#### WORK TO COMPLETE:
Can you turn the rows into a numbered list, starting with the first row and going on through the line that contains "pos(133,262)", with blank lines left out?

Entries for locating text and elements:
-------
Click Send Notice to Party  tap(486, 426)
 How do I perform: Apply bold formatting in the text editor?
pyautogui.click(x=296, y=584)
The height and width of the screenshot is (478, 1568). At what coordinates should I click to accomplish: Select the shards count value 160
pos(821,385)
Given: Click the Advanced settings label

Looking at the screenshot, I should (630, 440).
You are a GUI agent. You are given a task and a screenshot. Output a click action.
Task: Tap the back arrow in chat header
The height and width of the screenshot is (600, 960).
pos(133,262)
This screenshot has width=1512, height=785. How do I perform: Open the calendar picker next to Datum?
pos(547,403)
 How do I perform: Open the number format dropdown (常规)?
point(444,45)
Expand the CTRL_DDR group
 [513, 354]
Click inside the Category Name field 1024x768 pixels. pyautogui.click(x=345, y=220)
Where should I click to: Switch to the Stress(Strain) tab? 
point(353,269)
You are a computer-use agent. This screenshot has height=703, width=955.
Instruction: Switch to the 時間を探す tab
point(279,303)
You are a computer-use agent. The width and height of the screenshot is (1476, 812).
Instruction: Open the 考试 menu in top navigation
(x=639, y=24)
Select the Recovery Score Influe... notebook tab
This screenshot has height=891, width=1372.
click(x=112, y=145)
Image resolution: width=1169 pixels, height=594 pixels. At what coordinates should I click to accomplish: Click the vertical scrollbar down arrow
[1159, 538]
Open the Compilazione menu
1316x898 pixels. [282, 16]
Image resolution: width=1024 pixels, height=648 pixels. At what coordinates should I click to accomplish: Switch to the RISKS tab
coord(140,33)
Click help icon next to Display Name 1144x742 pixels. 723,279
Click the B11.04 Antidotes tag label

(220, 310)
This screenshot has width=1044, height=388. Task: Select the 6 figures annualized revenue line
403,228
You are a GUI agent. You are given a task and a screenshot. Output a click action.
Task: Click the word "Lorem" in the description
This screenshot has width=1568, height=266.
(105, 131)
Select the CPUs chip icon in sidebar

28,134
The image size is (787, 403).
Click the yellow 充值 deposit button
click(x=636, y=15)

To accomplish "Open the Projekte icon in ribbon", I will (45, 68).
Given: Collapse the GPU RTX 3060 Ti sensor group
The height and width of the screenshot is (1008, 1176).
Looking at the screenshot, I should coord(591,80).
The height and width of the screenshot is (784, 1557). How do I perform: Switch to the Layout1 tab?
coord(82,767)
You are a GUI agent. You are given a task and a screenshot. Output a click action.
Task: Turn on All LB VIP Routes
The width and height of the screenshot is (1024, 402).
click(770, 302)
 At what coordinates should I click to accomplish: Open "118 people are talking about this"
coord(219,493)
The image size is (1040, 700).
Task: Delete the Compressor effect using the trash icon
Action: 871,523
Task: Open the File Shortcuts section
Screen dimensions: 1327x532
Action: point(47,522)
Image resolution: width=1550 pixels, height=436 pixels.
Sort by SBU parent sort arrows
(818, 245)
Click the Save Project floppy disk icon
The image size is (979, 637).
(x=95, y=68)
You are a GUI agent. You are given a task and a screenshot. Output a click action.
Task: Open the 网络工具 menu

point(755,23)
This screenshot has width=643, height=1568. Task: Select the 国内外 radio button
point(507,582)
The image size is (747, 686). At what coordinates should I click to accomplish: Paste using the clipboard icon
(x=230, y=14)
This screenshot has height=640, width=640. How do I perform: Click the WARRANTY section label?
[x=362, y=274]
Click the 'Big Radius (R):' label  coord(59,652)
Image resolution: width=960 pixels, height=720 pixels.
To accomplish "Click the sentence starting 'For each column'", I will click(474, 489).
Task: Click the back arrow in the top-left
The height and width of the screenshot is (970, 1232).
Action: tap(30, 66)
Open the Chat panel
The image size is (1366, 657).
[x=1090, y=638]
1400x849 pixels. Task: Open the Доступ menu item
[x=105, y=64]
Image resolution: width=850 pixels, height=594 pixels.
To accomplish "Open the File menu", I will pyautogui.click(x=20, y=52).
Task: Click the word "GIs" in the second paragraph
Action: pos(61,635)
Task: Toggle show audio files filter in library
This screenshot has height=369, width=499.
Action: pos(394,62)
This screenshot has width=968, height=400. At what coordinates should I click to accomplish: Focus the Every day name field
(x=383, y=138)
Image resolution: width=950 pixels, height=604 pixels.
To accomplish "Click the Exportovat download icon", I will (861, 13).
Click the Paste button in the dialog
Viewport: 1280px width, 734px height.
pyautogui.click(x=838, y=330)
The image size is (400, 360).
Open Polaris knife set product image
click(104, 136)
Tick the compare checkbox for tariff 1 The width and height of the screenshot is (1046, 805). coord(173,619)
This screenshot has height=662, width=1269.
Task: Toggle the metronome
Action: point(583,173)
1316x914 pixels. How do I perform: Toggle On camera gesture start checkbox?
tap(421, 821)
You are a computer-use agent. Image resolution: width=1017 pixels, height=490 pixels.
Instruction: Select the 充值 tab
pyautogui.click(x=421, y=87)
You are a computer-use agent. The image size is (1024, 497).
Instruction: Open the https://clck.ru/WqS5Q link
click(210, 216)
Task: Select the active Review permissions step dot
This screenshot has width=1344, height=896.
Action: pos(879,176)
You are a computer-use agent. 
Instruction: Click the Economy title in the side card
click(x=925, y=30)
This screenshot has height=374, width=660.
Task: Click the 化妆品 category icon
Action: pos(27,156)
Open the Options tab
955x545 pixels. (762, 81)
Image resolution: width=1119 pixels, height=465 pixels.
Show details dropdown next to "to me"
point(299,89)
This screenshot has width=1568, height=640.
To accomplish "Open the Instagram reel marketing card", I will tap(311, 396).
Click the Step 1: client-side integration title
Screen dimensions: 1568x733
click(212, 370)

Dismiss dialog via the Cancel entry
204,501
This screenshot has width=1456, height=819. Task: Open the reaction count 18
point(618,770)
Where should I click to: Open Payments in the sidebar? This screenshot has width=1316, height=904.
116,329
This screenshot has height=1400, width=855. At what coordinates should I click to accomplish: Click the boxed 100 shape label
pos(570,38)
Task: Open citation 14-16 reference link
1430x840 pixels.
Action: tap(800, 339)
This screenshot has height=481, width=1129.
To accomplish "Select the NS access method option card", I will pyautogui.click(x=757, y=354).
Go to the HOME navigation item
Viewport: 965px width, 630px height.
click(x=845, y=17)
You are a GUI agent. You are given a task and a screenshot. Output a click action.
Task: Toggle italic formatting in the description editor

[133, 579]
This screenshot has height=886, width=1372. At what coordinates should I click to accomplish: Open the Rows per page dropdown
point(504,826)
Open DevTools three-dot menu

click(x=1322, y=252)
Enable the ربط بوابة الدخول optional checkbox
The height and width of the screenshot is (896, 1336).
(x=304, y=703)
-------
#### SOLUTION TO THE EXERCISE:
1. Click Send Notice to Party  tap(486, 426)
2.  How do I perform: Apply bold formatting in the text editor?
3. pyautogui.click(x=296, y=584)
4. The height and width of the screenshot is (478, 1568). At what coordinates should I click to accomplish: Select the shards count value 160
5. pos(821,385)
6. Given: Click the Advanced settings label
7. Looking at the screenshot, I should (630, 440).
8. You are a GUI agent. You are given a task and a screenshot. Output a click action.
9. Task: Tap the back arrow in chat header
10. The height and width of the screenshot is (600, 960).
11. pos(133,262)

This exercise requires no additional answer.